Но и успешное разрешение элементарных вопросов питания, одежды, отопления, даже грамотности, являясь величайшим общественным достижением, ни в коем случае не означало бы еще полной победы нового исторического принципа: социализма. Только движение вперед, на всенародной основе, научной мысли и развитие нового искусства знаменовали бы, что историческое зерно не только проросло стеблем, но и дало цветок. В этом смысле развитие искусства есть высшая проверка жизненности и значительности каждой эпохи.
Культура питается соками хозяйства, и нужен материальный избыток, чтобы культура росла, усложнялась и утончалась. Буржуазия наша подчиняла себе литературу, и притом быстро, в тот период, когда стала уверенно и крепко богатеть. Пролетариат сможет подготовить создание новой, т. е. социалистической, культуры и литературы не лабораторным путем, на основе нынешней нашей нищеты, скудости и безграмотности, а широкими общественно-хозяйственными и культурническими путями. Для искусства нужно довольство, нужен избыток. Нужно, чтобы жарче горели доменные печи, шибче вращались колеса, бойчее двигались челноки, лучше работали школы.
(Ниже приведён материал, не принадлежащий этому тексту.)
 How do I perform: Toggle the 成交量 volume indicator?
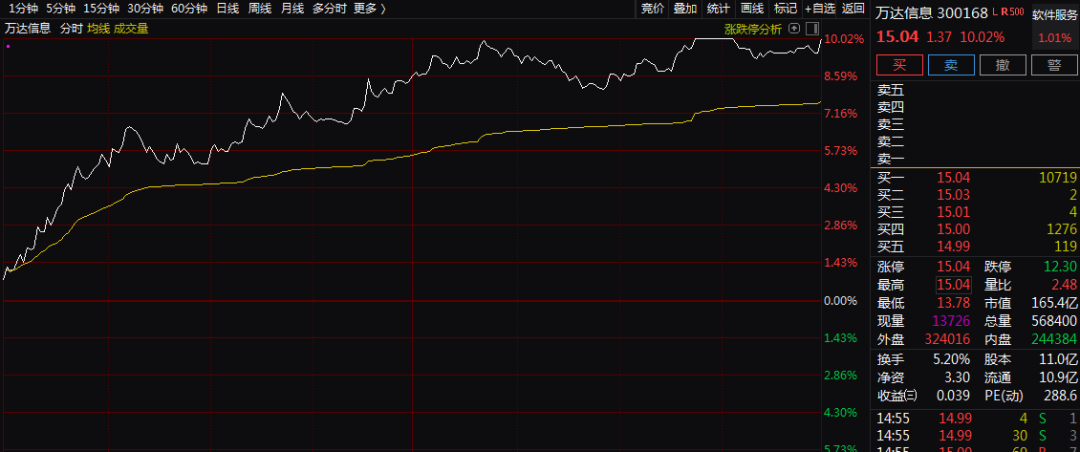[131, 28]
Старая наша литература и «культура» была дворянской и бюрократической, на крестьянской основе. Дворянин, в себе не сомневающийся, и кающийся дворянин наложили свою печать на значительнейшую полосу русской литературы. Потом на крестьянско-мещанской основе поднялся интеллигент-разночинец, который вписал свою главу в историю русской литературы. Пройдя через народническое «опрощенство», интеллигент-разночинец модернизовался, дифференцировался, индивидуализировался в буржуазном смысле. В этом историческая роль декадентства и символизма. Уже с начала столетия, особенно же с 1907–1908 гг., буржуазное перерождение интеллигенции и с ней литературы идет на всех парах. Война придает этому процессу патриотическое завершение.
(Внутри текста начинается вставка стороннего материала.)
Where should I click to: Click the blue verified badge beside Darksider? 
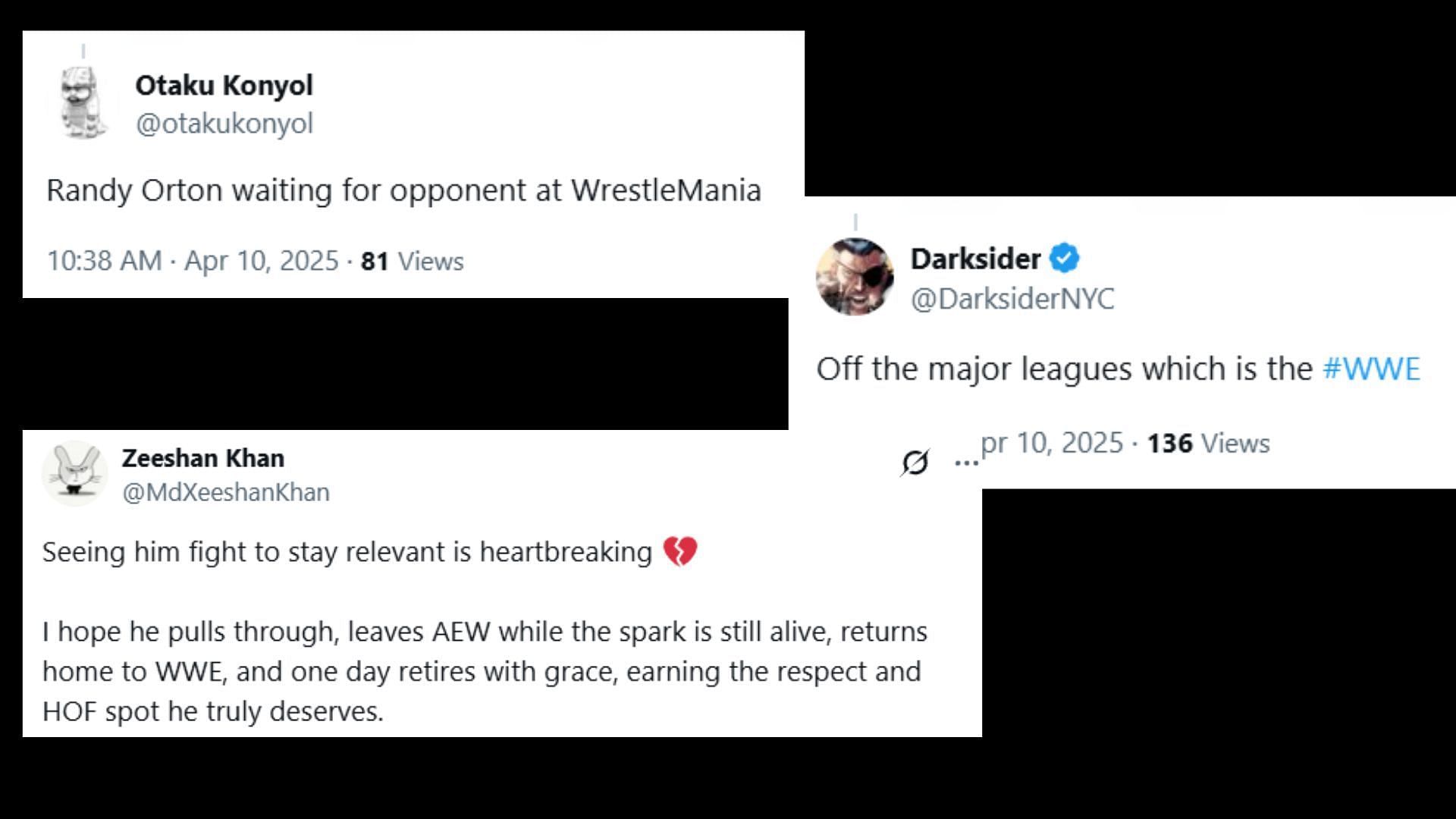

Революция опрокидывает буржуазию, и этот решающий факт вторгается в литературу. Кристаллизовавшаяся по буржуазной оси литература рассыпается. Все, что осталось сколько-нибудь жизненного в области духовной работы и особенно литературы, пыталось и пытается найти новую ориентацию. Осью ее, за выходом буржуазии в тираж, является народ минус буржуазия. А что это такое? Прежде всего – крестьянство, отчасти мещанская масса города, а затем рабочие, поскольку возможно еще не выделять их из народно-мужицкой протоплазмы. Таков основной подход всех попутчиков. Таков покойник Блок, таковы живые и здравствующие: Пильняк, серапионы, имажинисты. Таковы в части своей даже и футуристы (Хлебников, Крученых, В. Каменский). Мужицкая основа нашей культуры – вернее бы сказать бескультурности – обнаруживает все свое пассивное могущество.
Наша революция – это крестьянин, ставший пролетарием, на крестьянина опирающийся и намечающий путь. Наше искусство – это интеллигент, колеблющийся между крестьянином и пролетарием, неспособный органически слиться ни с тем, ни с другим, но по промежуточному своему положению, по связям своим более тяготеющий к мужику: стать мужиком не может, но может мужиковствовать. Между тем без руководителя-рабочего революции нет. Отсюда основное противоречие в самом подходе к теме. Можно даже сказать, что поэты и писатели нынешних остро-переломных годов отличаются друг от друга преимущественно тем, как они выбиваются из противоречия и чем заполняют провалы: один – мистикой, другой – романтикой, третий – осторожной уклончивостью, четвертый – все заглушающим криком. При всем разнообразии приемов преодоления существо противоречия одно и то же: порожденная буржуазным обществом отделенность умственного труда, в том числе и искусства, от физического, – тогда как революция явилась делом людей физического труда. Одной из конечных задач революции является полное преодоление разобщенности этих двух видов деятельности. В этом смысле, как и во всех остальных, задача создания нового искусства идет целиком по линии основных задач культурно-социалистического строительства.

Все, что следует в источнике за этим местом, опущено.